• [Requirement] Line by line, print the records exactly as they are, dropping the pictures.

• [Stored items]
━━━━━━━━━━━━━━━━━━━━

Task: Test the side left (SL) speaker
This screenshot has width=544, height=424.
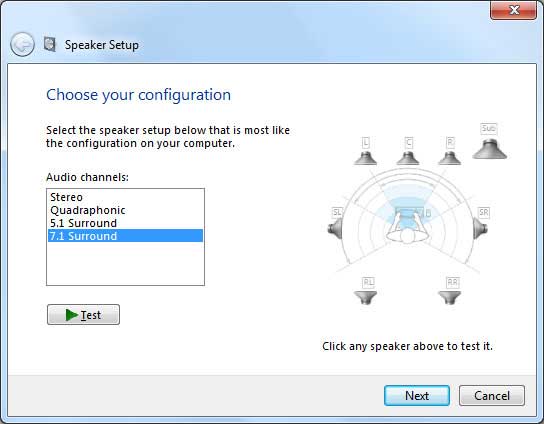Action: pyautogui.click(x=335, y=229)
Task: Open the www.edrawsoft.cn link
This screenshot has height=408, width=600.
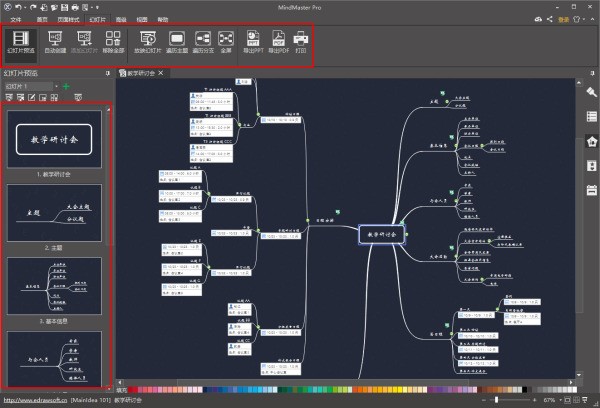Action: 34,400
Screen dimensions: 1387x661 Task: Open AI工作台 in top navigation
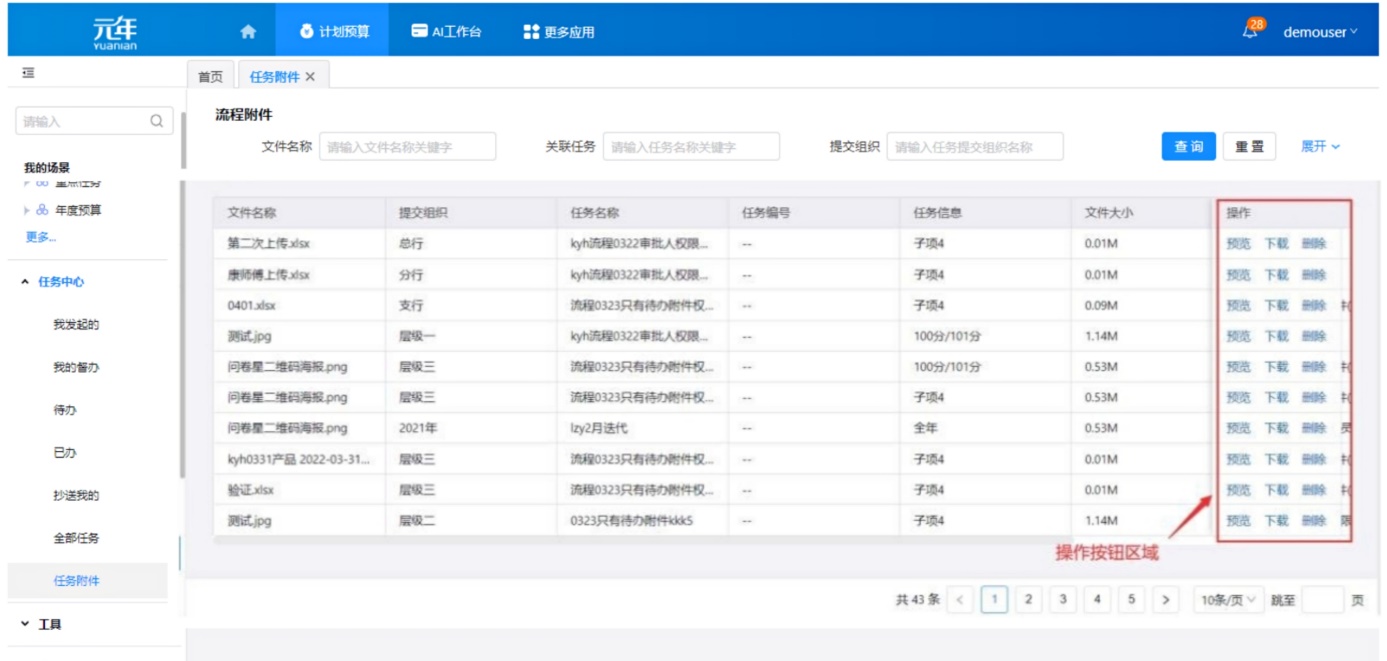tap(446, 32)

━━━━━━━━━━━━━━━━━━━━

• [Task output]
Task: Test the side left (SL) speaker
This screenshot has width=544, height=424.
Action: pyautogui.click(x=335, y=229)
Task: Open the www.edrawsoft.cn link
This screenshot has height=408, width=600.
Action: 34,400
Screen dimensions: 1387x661 Task: Open AI工作台 in top navigation
tap(446, 32)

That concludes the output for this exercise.